Unfortunately, the more salubrious parts don’t stretch very far and before long we find ourselves deep in dismal territory. Looking around, one can only conclude that this column is “going nowhere”.
Consider the claim that a town can be judged by its shops. Up to a point this is true, but not the most original of observations – posher places have posher shops, wouldn’t-you-know. Things get even sillier when Parris takes the local Burton’s to task for promoting cheap suits and the Holland & Barrett for selling large containers of “Serious Mass Muscle Gainer”.
I’d imagine the author is more of an Austin Reed man and a stranger to protein supplements, but Burton’s and H & B sell much the same gear in outlets from Tyneside to Tunbridge Wells – which therefore tells us nothing about Clacton in particular.
Sadly, that’s all there is to find in this column – ten condescending asides and no real social insight. Nevertheless, it is on this basis that Parris hands down his verdict on the capital of Carswell country: “This is Britain on crutches. This is tracksuit-and-trainers Britain, tattoo-parlour Britain, all-our-yesterdays Britain.”
He’s wrong. Away from the playgrounds of the prosperous, “tattoo-parlour Britain” is very much today’s Britain – not just in out-of-the-way seaside towns, but in urban centres across the country. And, yes, that includes sophisticated, multi-cultural London, which is not, in fact, exclusively composed of galleries and pop-up restaurants, but also heavily larded with nail bars, pound shops, fast-food outlets and sportswear retailers.

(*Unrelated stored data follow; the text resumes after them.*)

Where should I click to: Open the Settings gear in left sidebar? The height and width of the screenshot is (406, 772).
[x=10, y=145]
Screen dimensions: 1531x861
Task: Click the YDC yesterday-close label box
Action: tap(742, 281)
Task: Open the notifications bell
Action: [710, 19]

That doesn’t mean that’s how things ought to be or should always be, but the people of “tattoo-parlour Britain” deserve to have their hopes, fears, values and potential taken as seriously as anywhere else.
According to the Inequality Briefing website, nine of the ten poorest regions in northern Europe are in the United Kingdom:
“In the UK we think of ourselves as having similar standards of living to other countries in Northern Europe like France, Germany, Belgium, Holland and the Nordic Countries. These are our nearest neighbours. They share a similar economic history to us, and have experienced similar political stability since the second world war…
“However, the poorest UK regions are by far the poorest in Northern Europe. This is because the UK is much more unequal than other countries, where there is nowhere as rich as London, but nowhere as poor as our poorest regions.”
In this case, “London” means Inner London and “region” means sub-region, but the Eurostat data does have the UK taking all but one of the bottom ten places – specifically: West Wales, Cornwall, Durham and Tees Valley, Lincolnshire, South Yorkshire, Shropshire and Staffordshire, Lancashire, Northern Ireland and East Yorkshire and North Lincolnshire.
Do those who want us to turn our backs on Clacton think we should turn our backs on much of the North and the Midlands too, not to mention Ulster, Wales and Cornwall? Or is Clacton to be singled out because its people have the temerity to bite back?